On the elite, slavery, and activism

This is a reply to rg the lg from Dissident Voice. His words are in italics:

“Sure doing away with slavery was a good thing … but it was strictly a side affect of the war … not a cause.”

The best slave is one who doesn’t realize he’s a slave. Getting rid of chattel slavery led to the integration of imported blacks into imperial America.

It was a huge propaganda and mind control victory. By eliminating chattel slavery and instituting wage slavery throughout the states, the elite could claim that they had “eliminated slavery”, and most of the people believe it. The people also believe that Lincoln himself “eliminated slavery”, thus making it all the easier for the executive branch to increase it’s power.
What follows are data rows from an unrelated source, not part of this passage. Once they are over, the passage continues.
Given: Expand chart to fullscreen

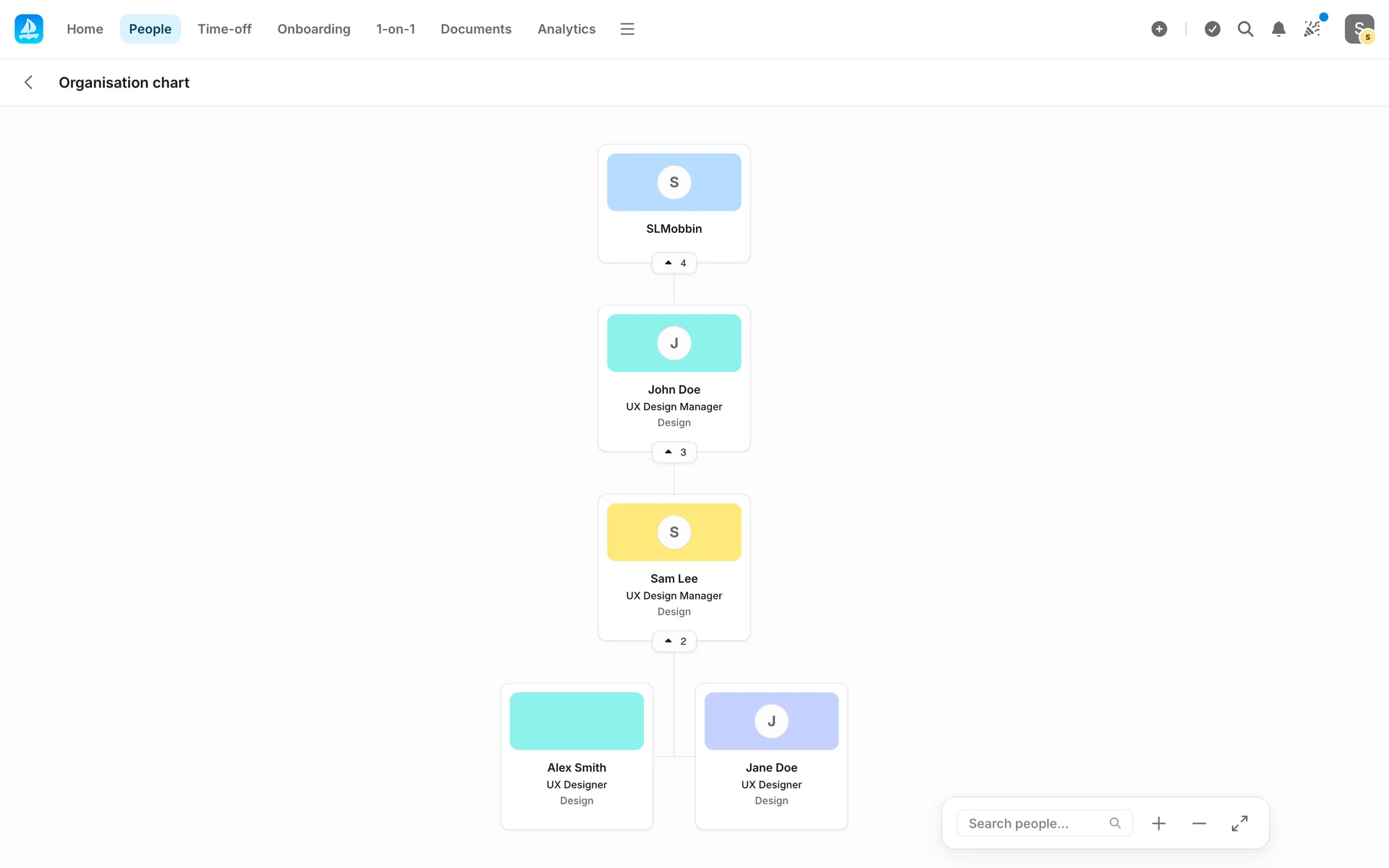Looking at the screenshot, I should click(x=1239, y=823).
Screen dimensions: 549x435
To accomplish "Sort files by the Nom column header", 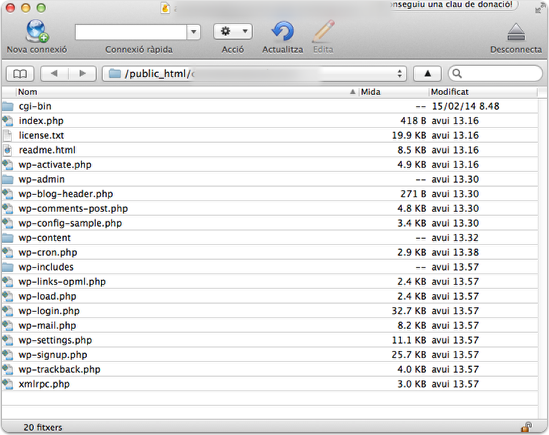I will click(183, 92).
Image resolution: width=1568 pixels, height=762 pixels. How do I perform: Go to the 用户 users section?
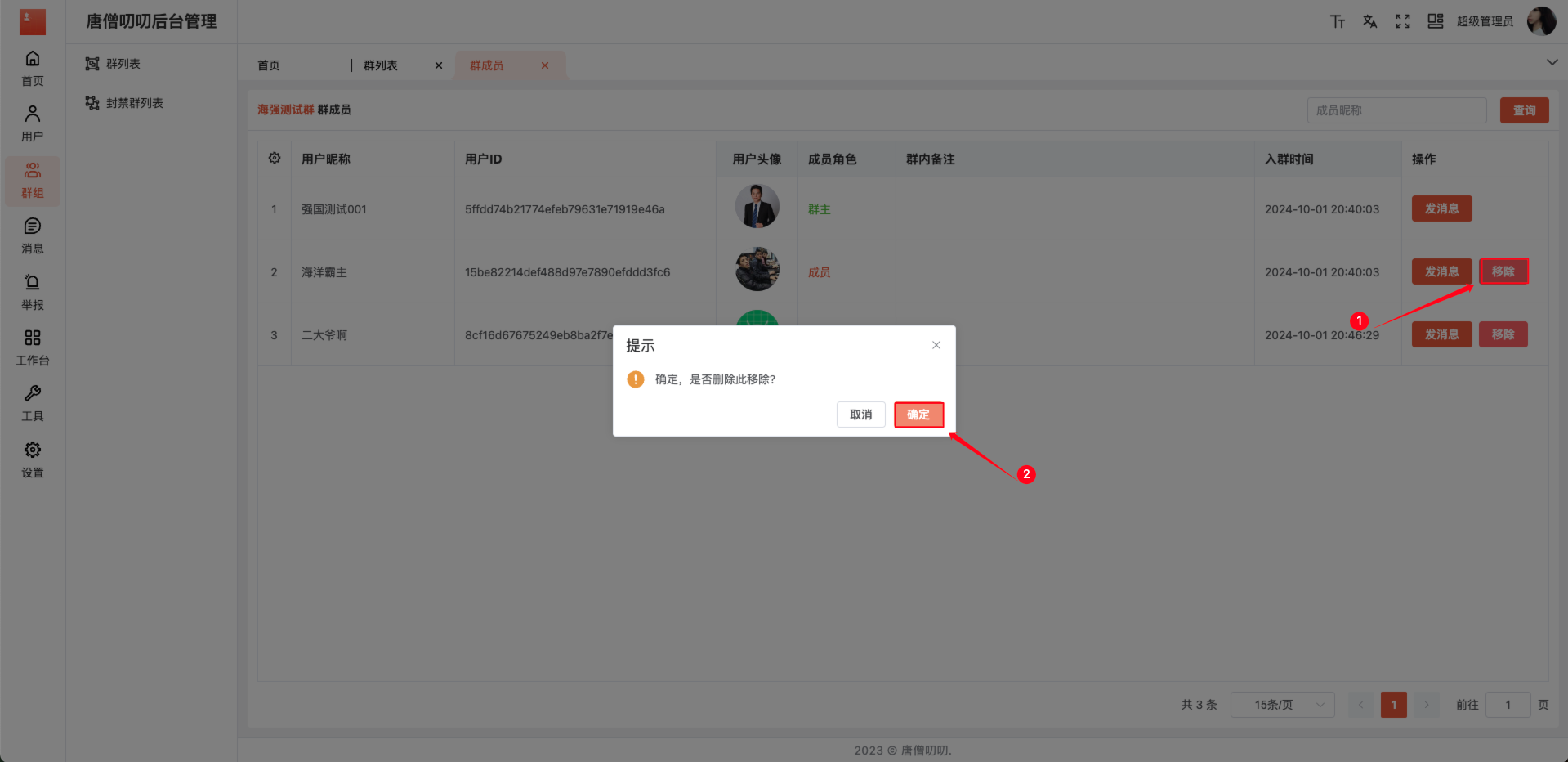[33, 123]
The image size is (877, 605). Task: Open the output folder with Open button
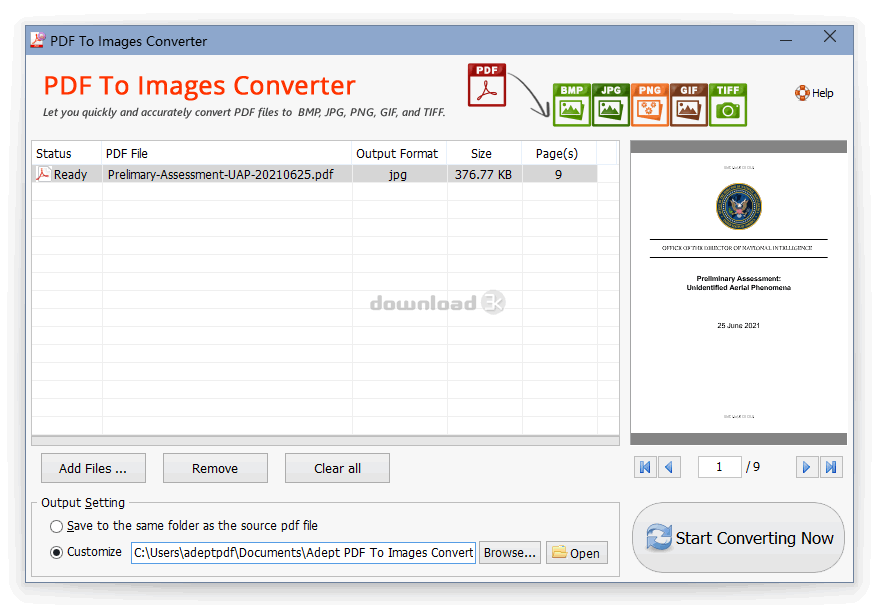pyautogui.click(x=576, y=553)
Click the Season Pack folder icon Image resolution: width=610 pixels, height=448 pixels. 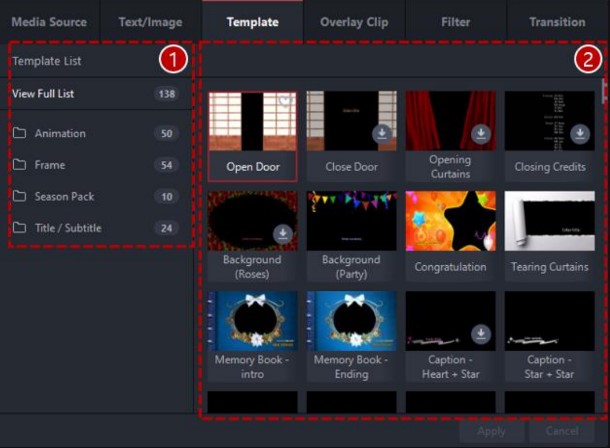coord(20,197)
There’s also “moving up the corporate ladder” – which is another way of saying “I’m a slave now, but I might become a master later (and my life’s work is to become the most powerful master I can be)”. This is appealing to Americans, to become a master and have slaves of one’s own. “Everyone can be a plantation owner” is another phrase for the American Dream. In terms of morality there is no difference between a corporation with masters (executives) and slaves (workers) and a plantation. The same shape with a different paint job.

Examine Americans and their historical reaction to the “end of the American Dream”. The primary reaction was depression and despair – depression and despair at no longer having the expectation of mastery and possessing slaves. How many Americans celebrated the end of the American Dream? Does Hunter S. Thompson’s “life as burnout” strike you as a celebration? Yet we are told by the left of all people that Thompson is a “good guy”. Americans of all political persuasions need to take a very hard look in the mirror.

There’s no proof that getting rid of chattel slavery was a good thing. It’s riddance led to a relatively unified America and paved the way for American Imperialism, which officially began in 1898 and increased dramatically after WWII. If we use the judgment that what is good for the elite is bad for the people, the elimination of chattel slavery was a terrible thing.

One might note that this kind of analysis applies to many other “activist” issues. An activist is someone who pressures the elite to institute some change. But since the elite control the propaganda machine, any change they institute (pressured or otherwise) they can and will claim credit for, thus building their own power in the minds of the people. Thus, according to Americans, Lincoln was a “hero”. According to this thinking, Obama is a “possible hero”. Thus they have “hope in Obama”. With this additional power and people’s trust they further entrench their power. We can trace Neoliberalism from this line.

The only way around this problem is to seize power from the elite, such that the people themselves become the power structure. The elite *as a class* must be destroyed.

Activists who don’t see the big picture and act accordingly often do more harm than good. And they are the people who are the most self-righteous, the most incapable of believing in their own errors. Everything they do is fine as long as it’s “for a good cause”. The point of activists is not to save the world or really even help the world – it’s to feel good about what they are doing. At that they always succeed.

Activism is the greatest drug in the world. They get high and then get higher, and then go home while the people give the elite all the credit.